## Tarefa pedida
No texto fornecido abaixo, reescreva de forma mais breve o parágrafo que começa por «A Recorrida respondeu ao recurso», mantendo os factos principais.

Custas pelo autor e pela ré na proporção do decaimento (art.° 527° do C. P. Civil).
Fixo o valor da causa em € 31.899,01 (art.° 305° do C. P. Civil) Notifique e registe.» Inconformado com esta decisão, dela apelou o Autor para o Tribunal da Relação de Lisboa.
Terminava pedindo que fosse revista a sentença que considerou «nulo o contrato de trabalho de Diretor Geral exercido pelo recorrente, considerando o mesmo válido e consequentemente ilícito o despedimento do recorrente, devendo a recorrida ser condenada nos termos do pedido».
A Recorrida respondeu ao recurso e requereu a ampliação do respetivo objeto, nos termos do n.º 2 do artigo 636.º do Código de Processo Civil, impugnando a matéria de facto dada como provada, nos pontos n.ºs 8, 9 e 10.

## Material
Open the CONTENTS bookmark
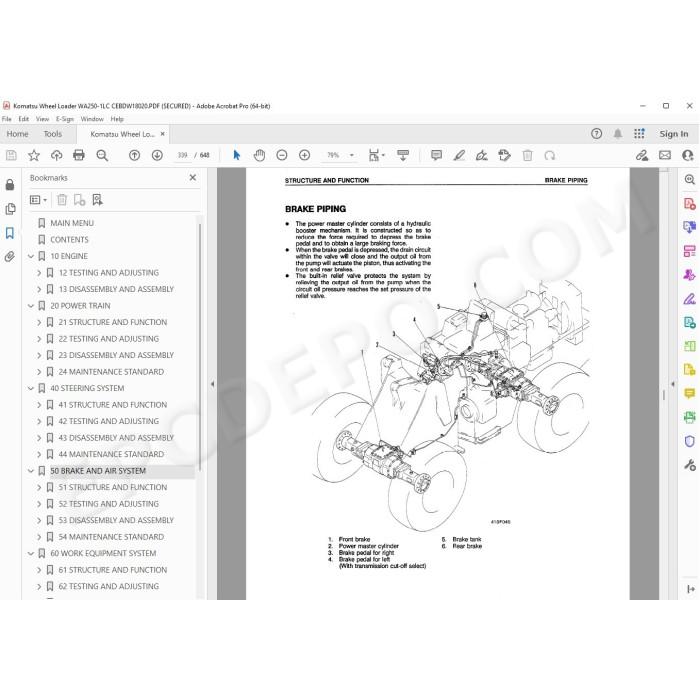Viewport: 700px width, 700px height. (x=69, y=240)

## Solução
A Recorrida respondeu ao recurso e pediu a ampliação do seu objeto (n.º 2 do art. 636.º do Código de Processo Civil), impugnando os pontos 8, 9 e 10 da matéria de facto provada.